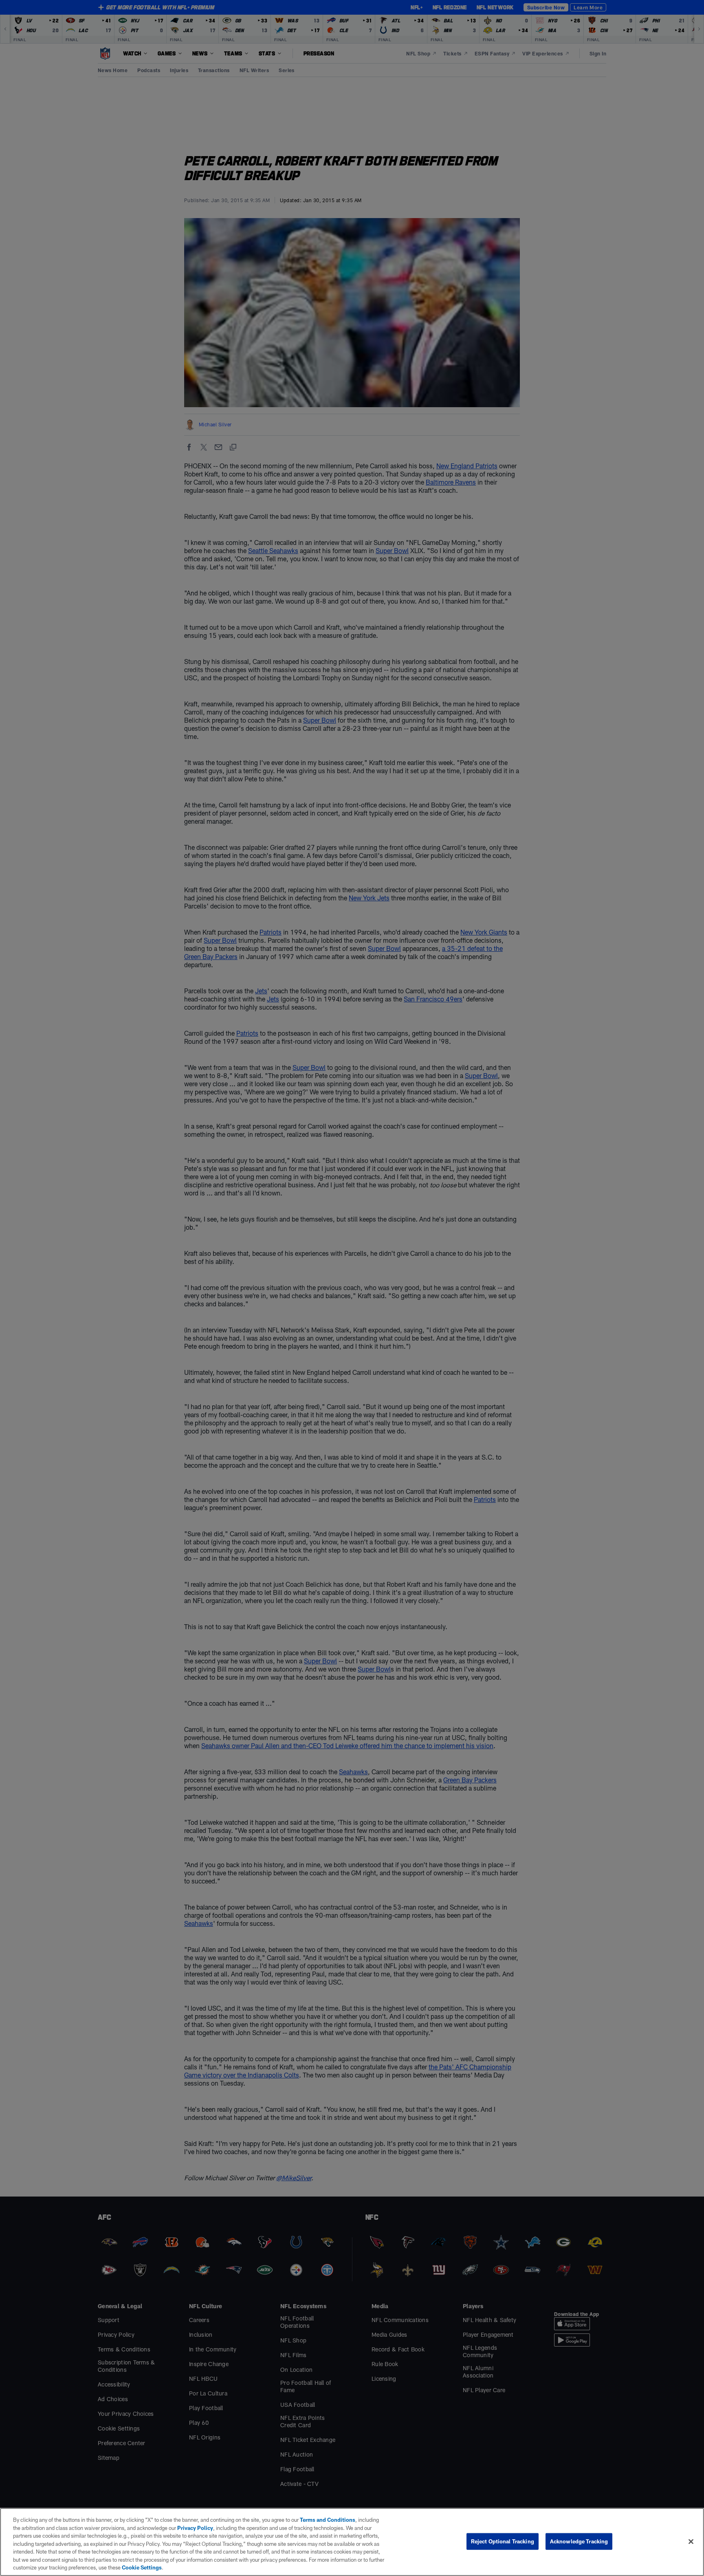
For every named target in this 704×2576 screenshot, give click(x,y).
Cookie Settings (142, 2567)
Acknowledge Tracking (579, 2541)
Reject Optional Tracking (502, 2541)
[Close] (691, 2541)
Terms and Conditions (327, 2519)
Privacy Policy (195, 2528)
########
## EXERCISE
A verbatim retyping of the listing, without any pictures, is the expected answer.

## ANSWER SECTION
For every named target in this 704×2576 screenshot, give click(x,y).
Cookie Settings (142, 2567)
Acknowledge Tracking (579, 2541)
Reject Optional Tracking (502, 2541)
[Close] (691, 2541)
Terms and Conditions (327, 2519)
Privacy Policy (195, 2528)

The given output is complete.